Historic church in Maine, United States

Moose River Congregational Church is a historic church at 2 Heald Stream Road (corner of United States Route 201) in Jackman, Maine. The church congregation is affiliated with the United Church of Christ. The congregation meets in an 1891 Gothic Revival building that has served it since the congregation was established in 1890. The building was listed on the National Register of Historic Places in 1998.

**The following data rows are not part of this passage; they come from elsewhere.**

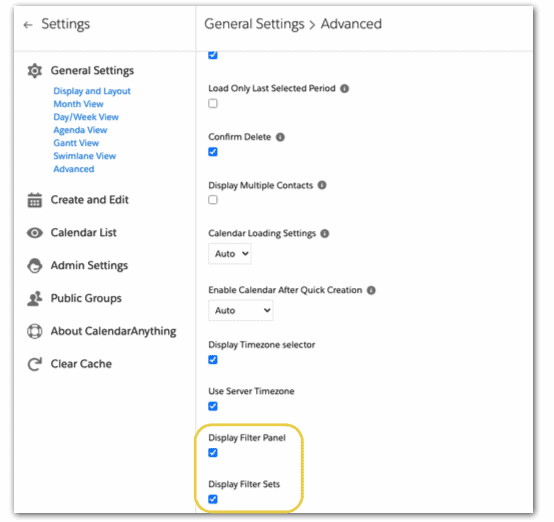Click info icon beside Display Multiple Contacts
Viewport: 554px width, 522px height.
(x=322, y=185)

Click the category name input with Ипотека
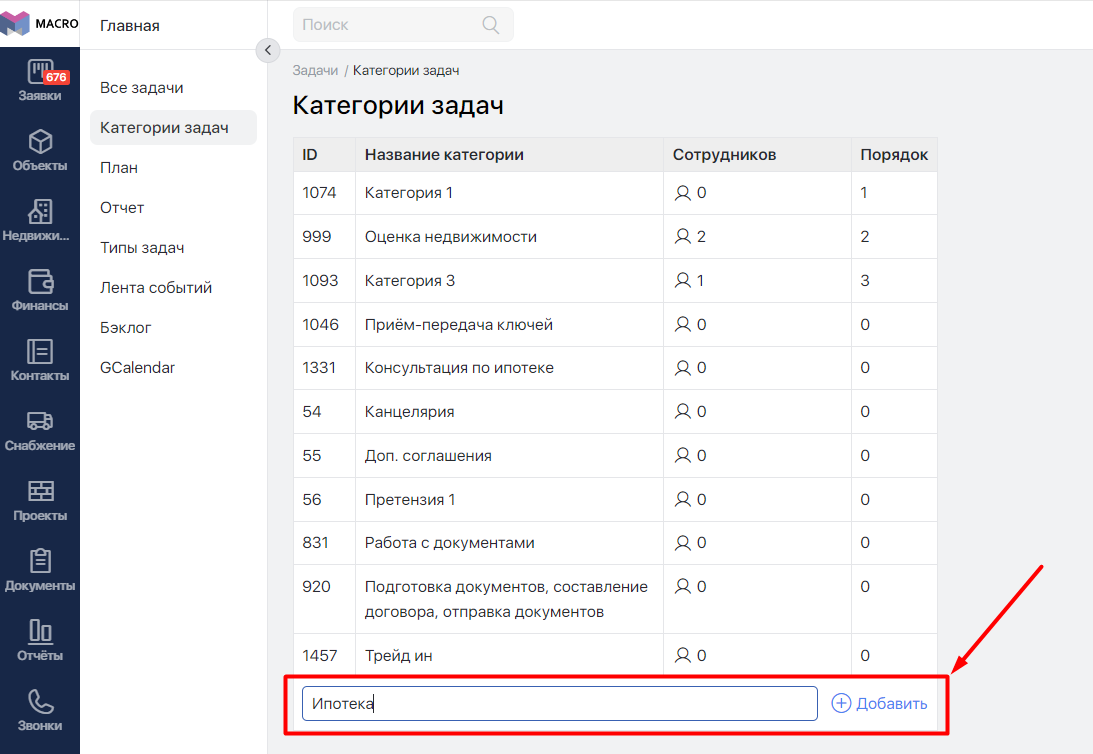click(x=559, y=704)
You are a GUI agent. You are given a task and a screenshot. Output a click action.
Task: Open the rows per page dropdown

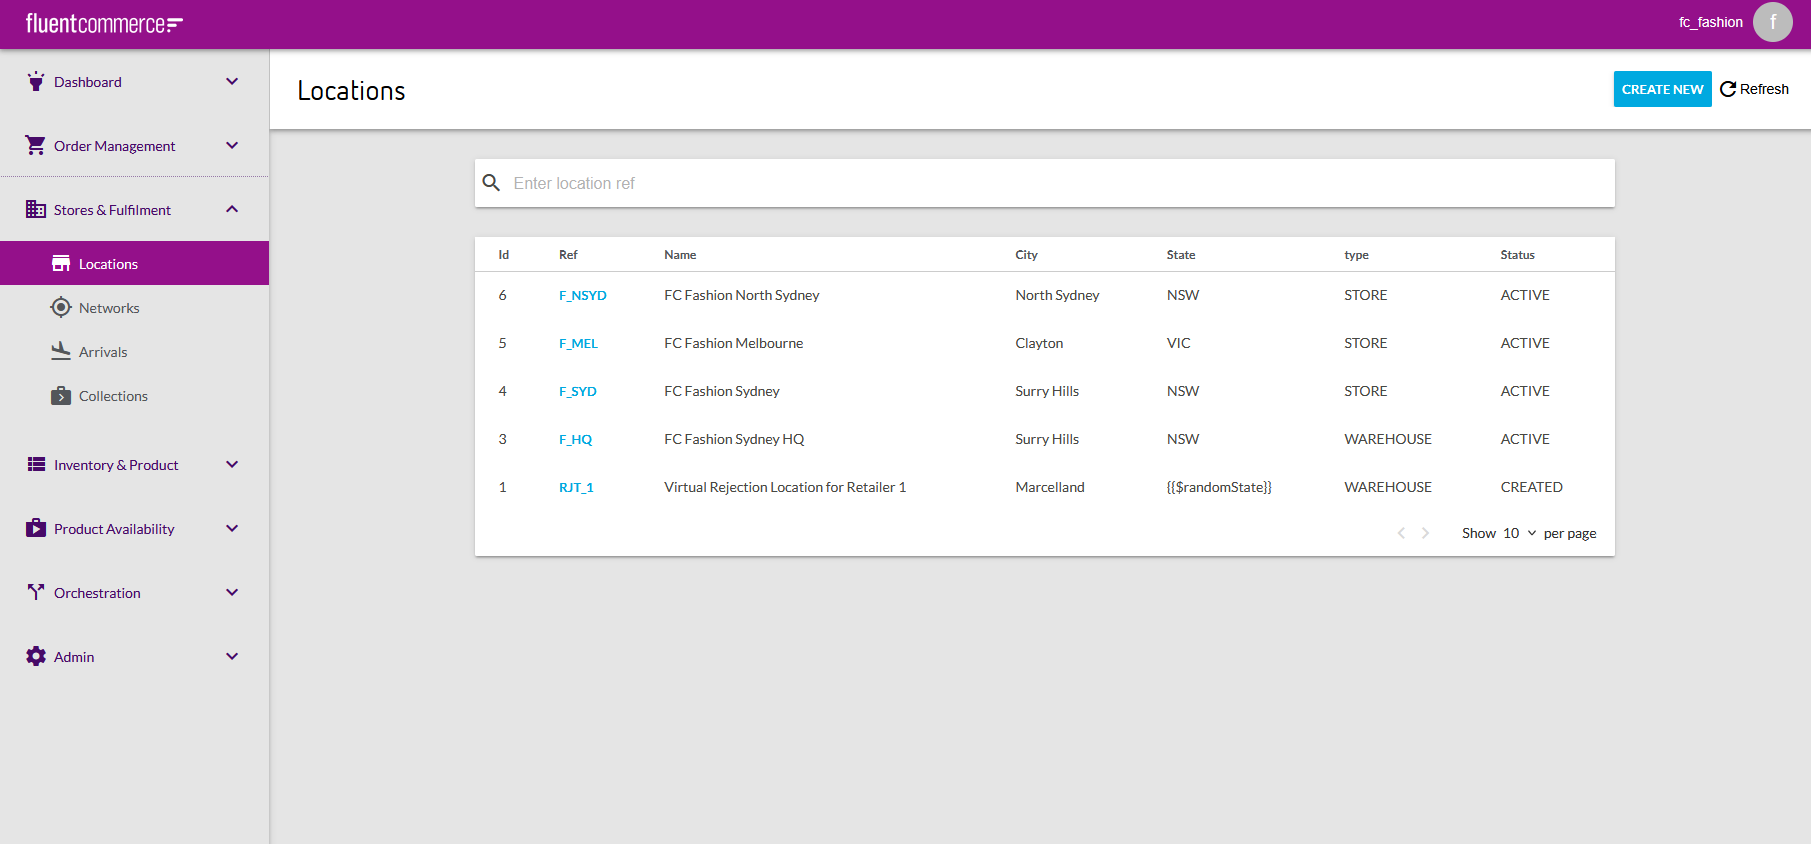[1519, 533]
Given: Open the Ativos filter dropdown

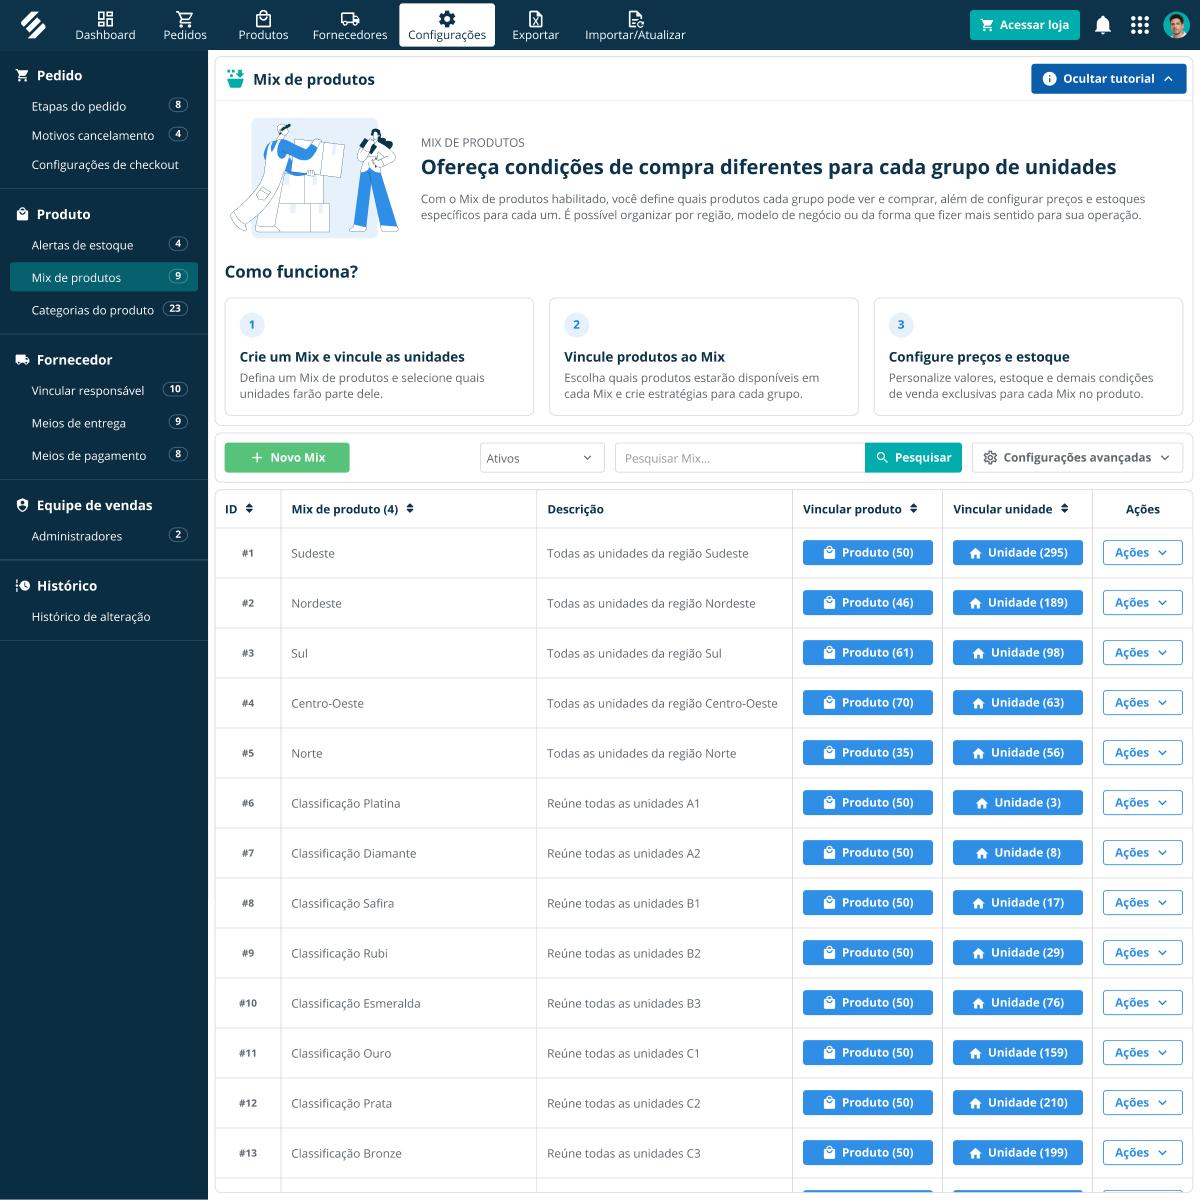Looking at the screenshot, I should click(x=542, y=457).
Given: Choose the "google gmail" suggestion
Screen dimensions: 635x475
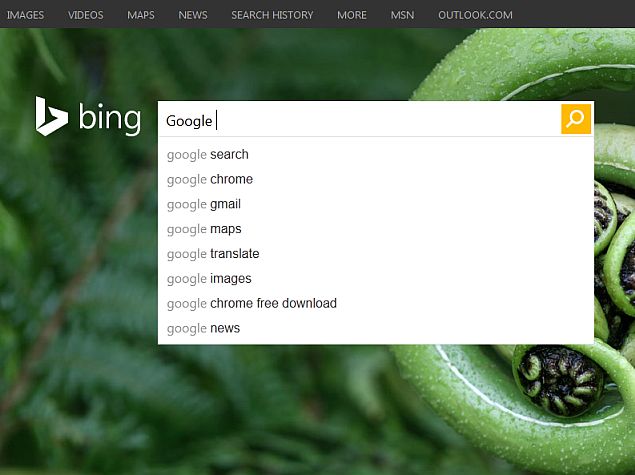Looking at the screenshot, I should click(204, 204).
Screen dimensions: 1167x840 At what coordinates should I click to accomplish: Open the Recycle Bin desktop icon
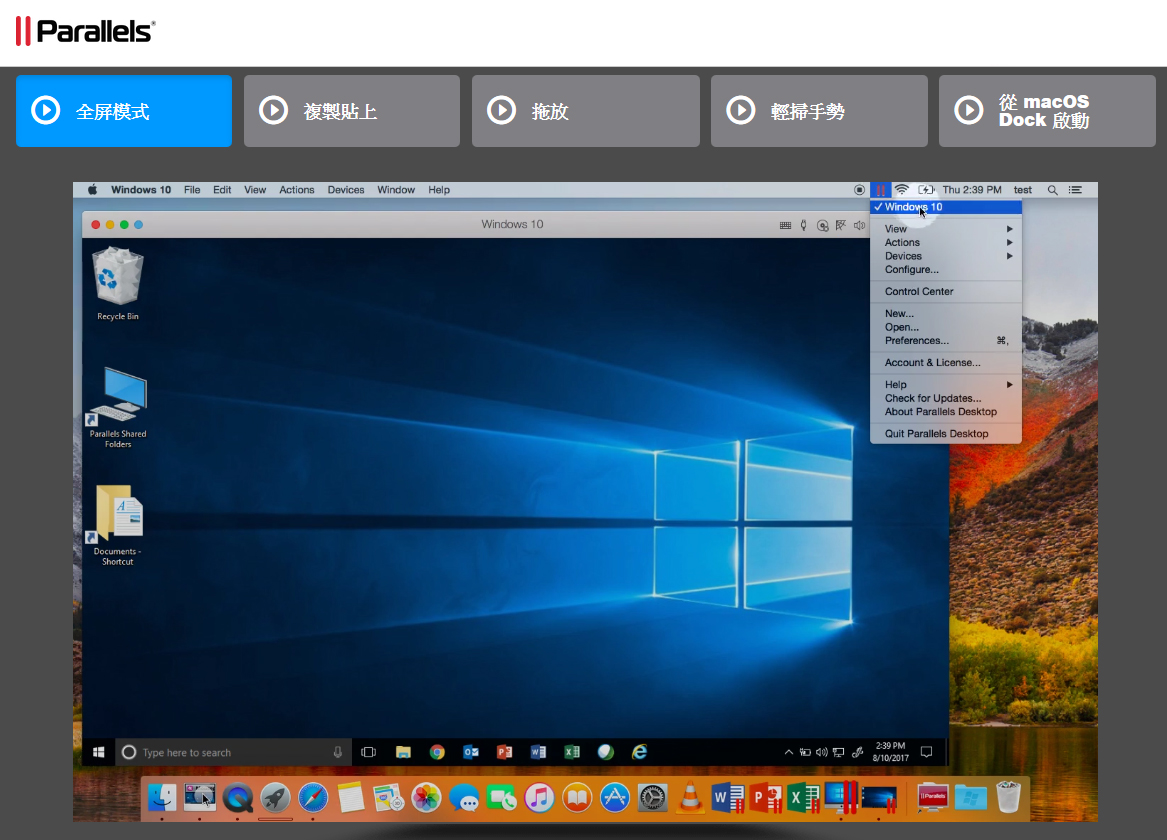coord(118,279)
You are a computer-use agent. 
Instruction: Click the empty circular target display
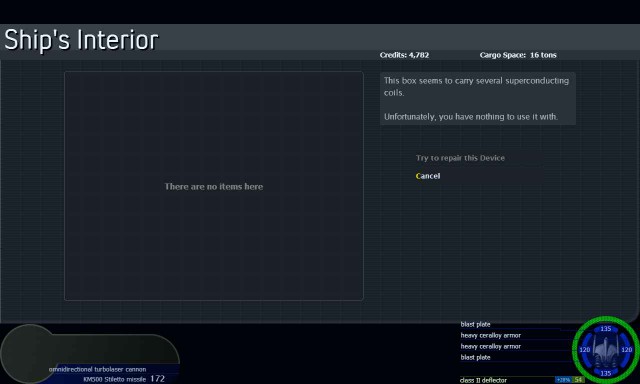(28, 353)
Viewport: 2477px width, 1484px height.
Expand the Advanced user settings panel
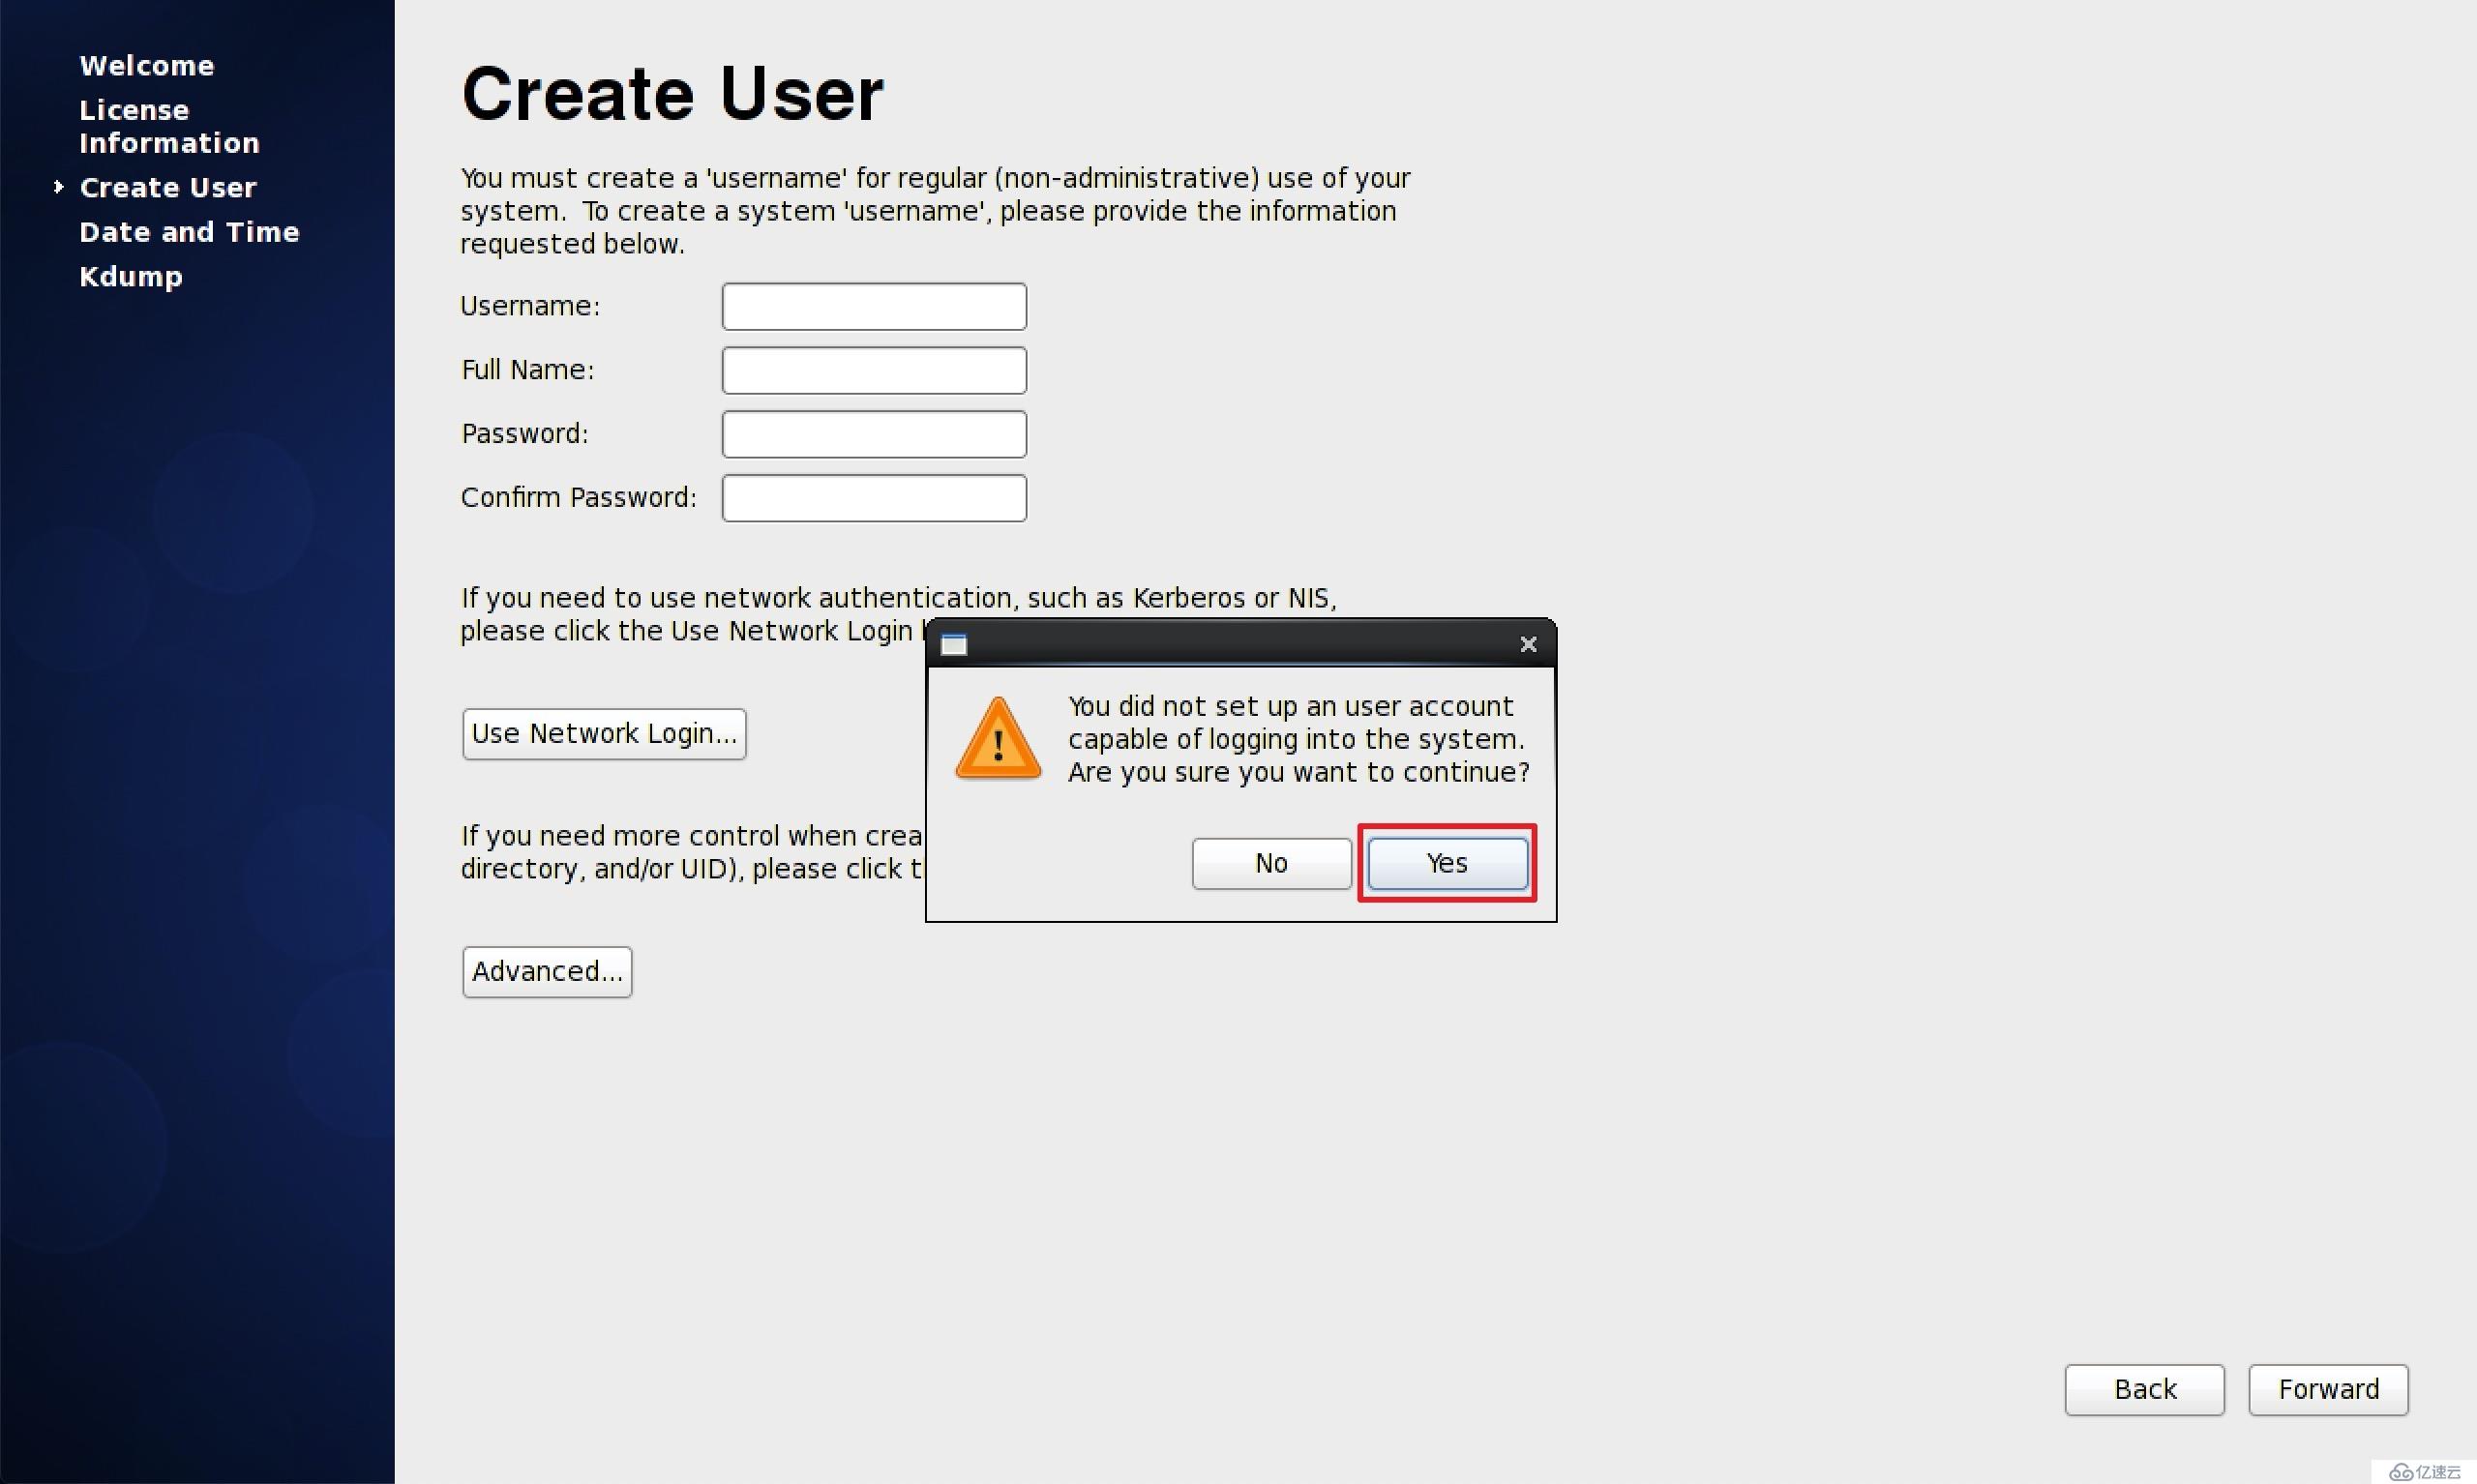click(x=548, y=970)
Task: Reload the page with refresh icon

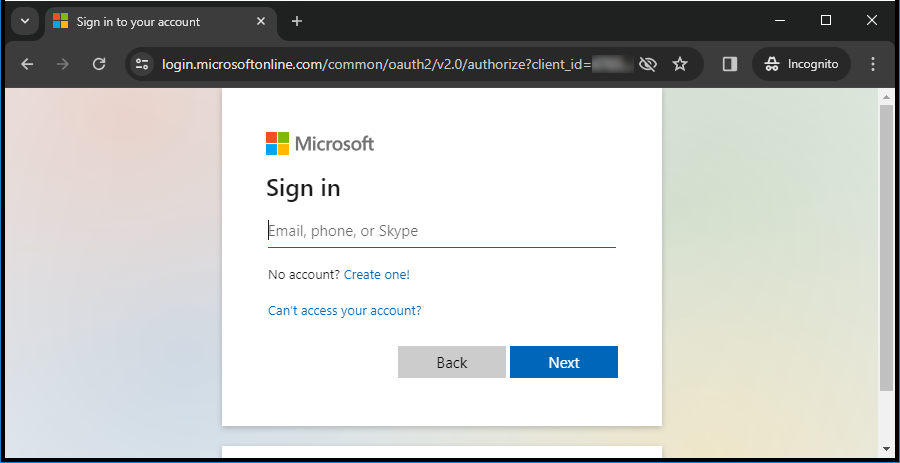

==Description and history==
The Moose River Congregational Church is set at the northeast corner of Heald Stream Road and US 201 near the northern end of Jackman village. It is a basically rectangular single-story wood-frame structure, with a metal gable roof and a projecting tower and vestibule section at the south-facing front. The front is symmetrically arranged with paneled corner pilasters and narrow pointed-arch windows flanking the projecting section. The entry also has corner pilasters, and a gable-roof pediment matching the main roof line in details. A double-leaf door is topped by a line of dentil moulding, above which is a triangular stained glass window. The second stage of the tower above the entrance is simple, with narrow pointed-arch window on three sides and slender corner pilasters. Above this is a section of pyramidal roofing, finished with wood shingles, some of which are decoratively cut. An open belfry stands above that, each side of the square tower consisting of a pair of pointed-arch openings. The steeple rises above to a weathervane.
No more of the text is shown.